● PASSAGE:

Mika, who has reclaimed her ex-husband by killing off her
competition, is insanely manipulative, and there’s something perversely comic
in her family’s complete obliviousness to her machinations. They usually just
sit in the background while she goes about plotting against them, and even go so
far as to provide musical accompaniment for their own spiraling fate in the form
of a funeral march. The movie gains whatever momentum it musters not from the
accumulation of peril or the realization that Mika’s doing what she is, but
instead from the gradually revealed hints about what it is that makes her tick.

● DATA FOR PROCESSING:
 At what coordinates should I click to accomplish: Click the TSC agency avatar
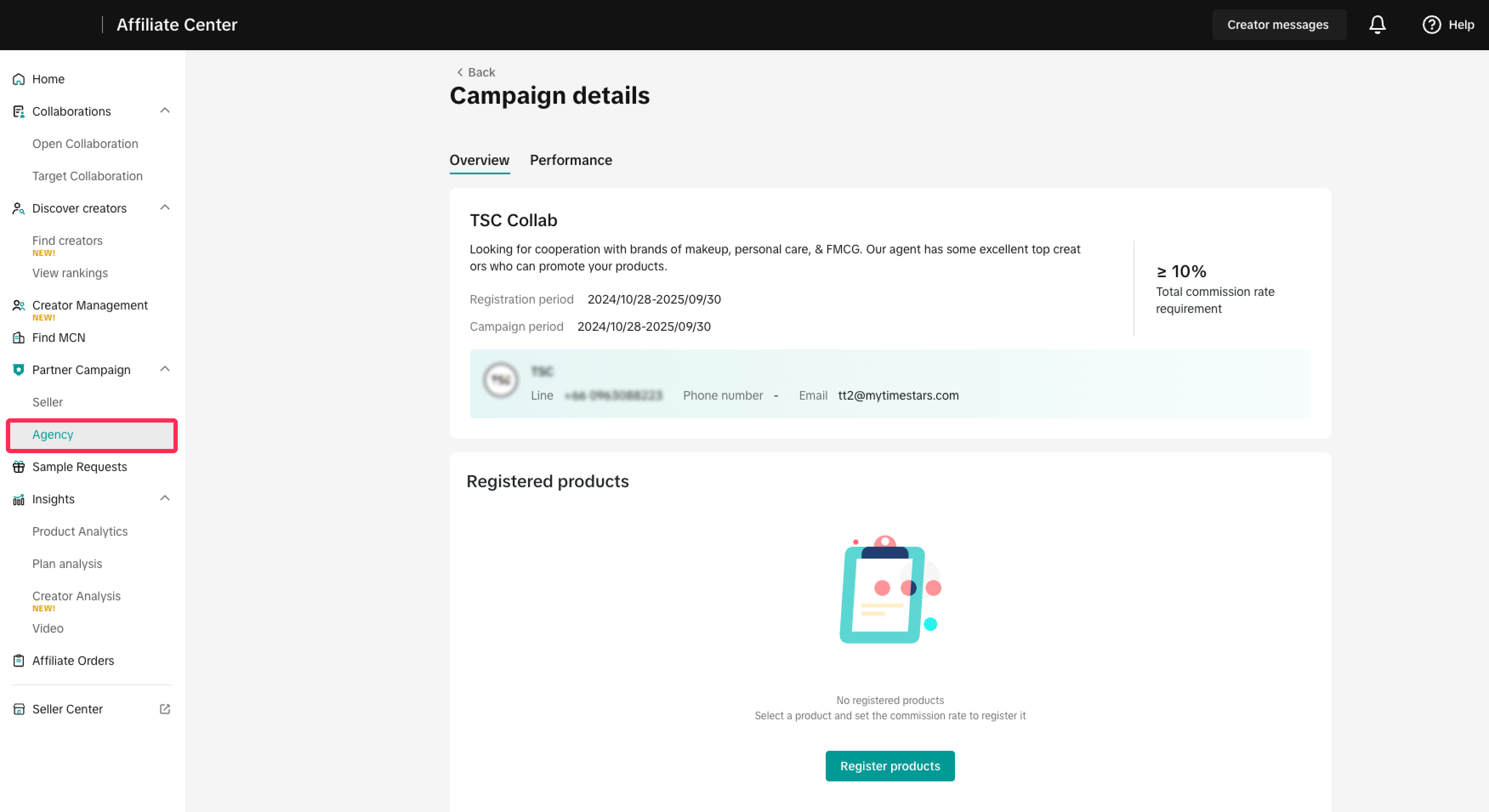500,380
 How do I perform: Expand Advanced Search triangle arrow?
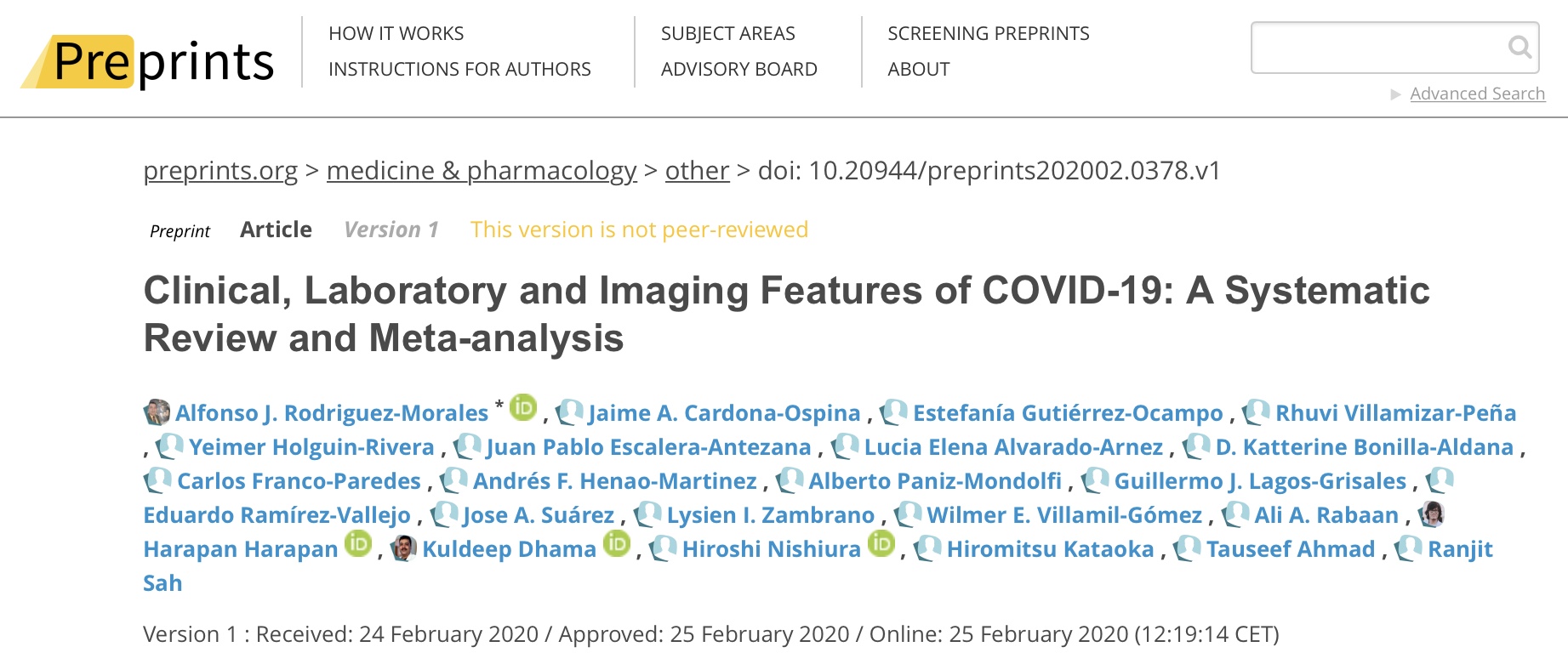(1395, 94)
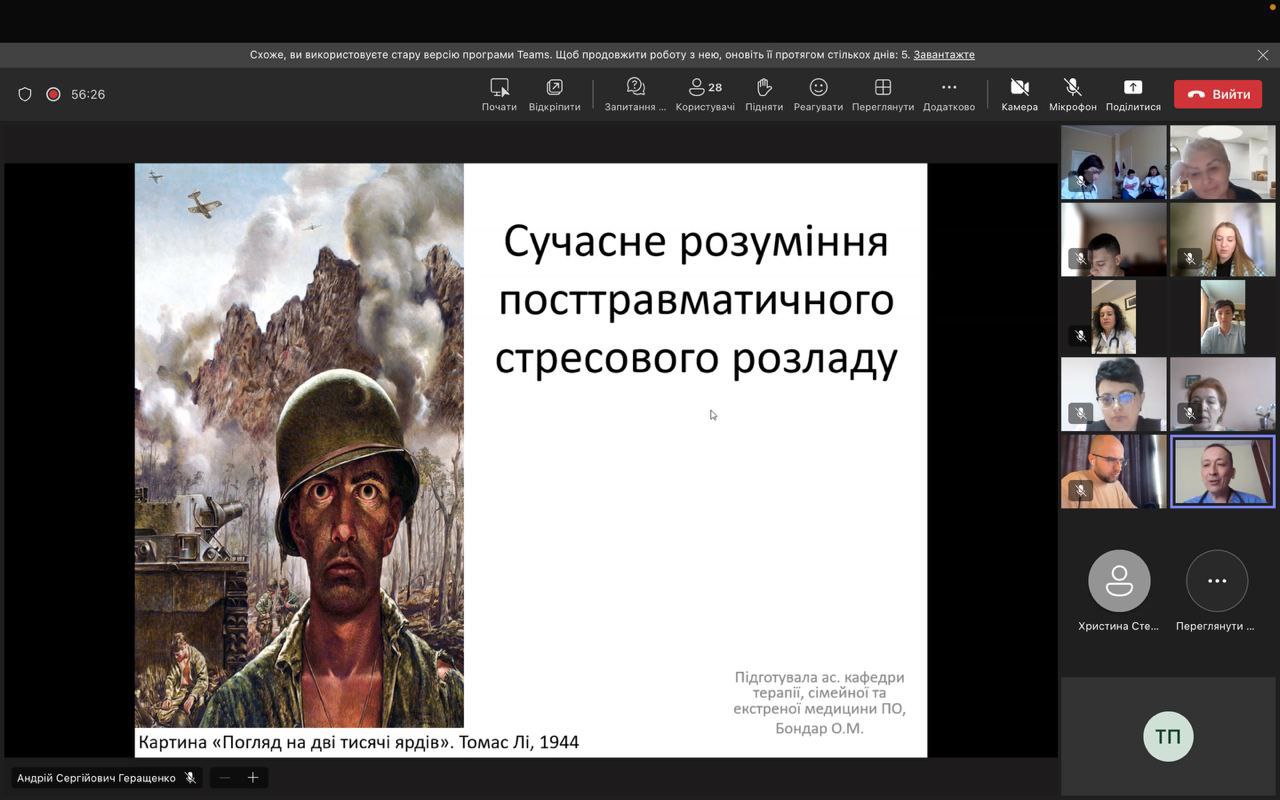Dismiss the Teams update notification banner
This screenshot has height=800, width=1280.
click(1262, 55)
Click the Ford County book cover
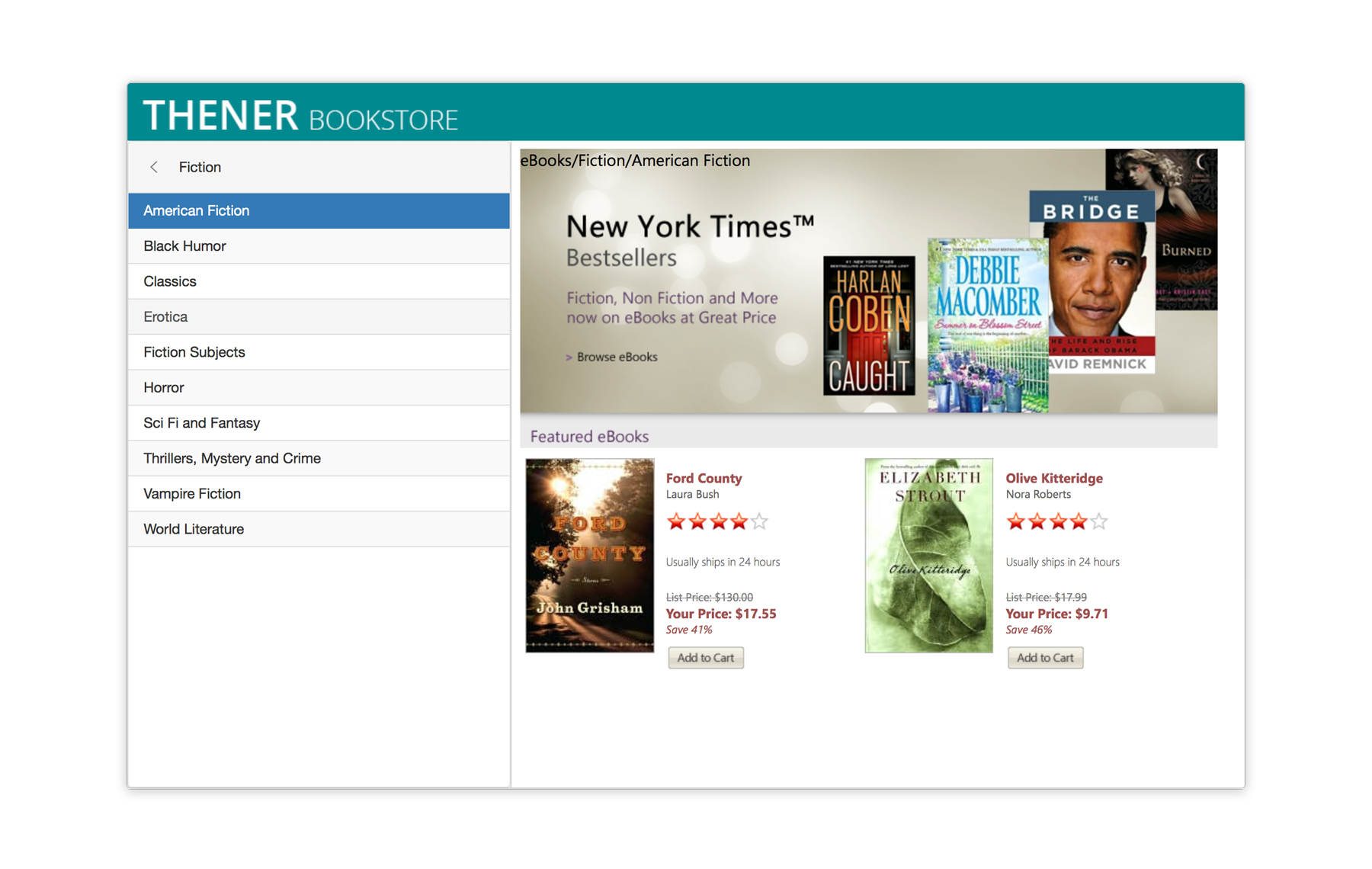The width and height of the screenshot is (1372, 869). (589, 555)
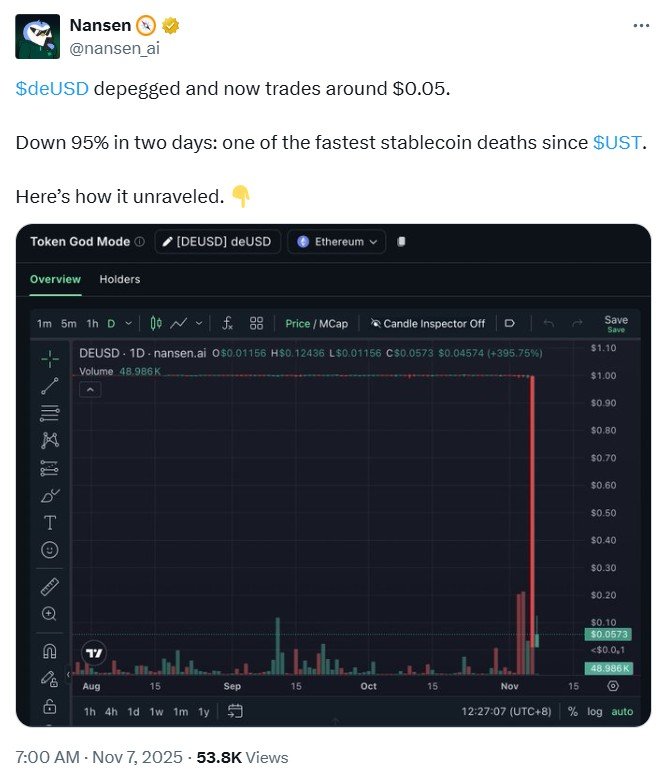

● SET EXERCISE 1: According to the film review, what do Mika's family members provide for their own spiraling fate?
● SET EXERCISE 2: Turn the listing, from the line with "How do I perform: Expand" through the end of the listing, into a numbered list with blank lines and pictures left out.

● TASK ANSWER 1: Musical accompaniment, in the form of a funeral march.

● TASK ANSWER 2:
1.  How do I perform: Expand Advanced Search triangle arrow?
2. (1395, 94)
3. Dismiss the Teams update notification banner
4. This screenshot has height=800, width=1280.
5. click(1262, 55)
6. Click the Ford County book cover
7. The width and height of the screenshot is (1372, 869). (589, 555)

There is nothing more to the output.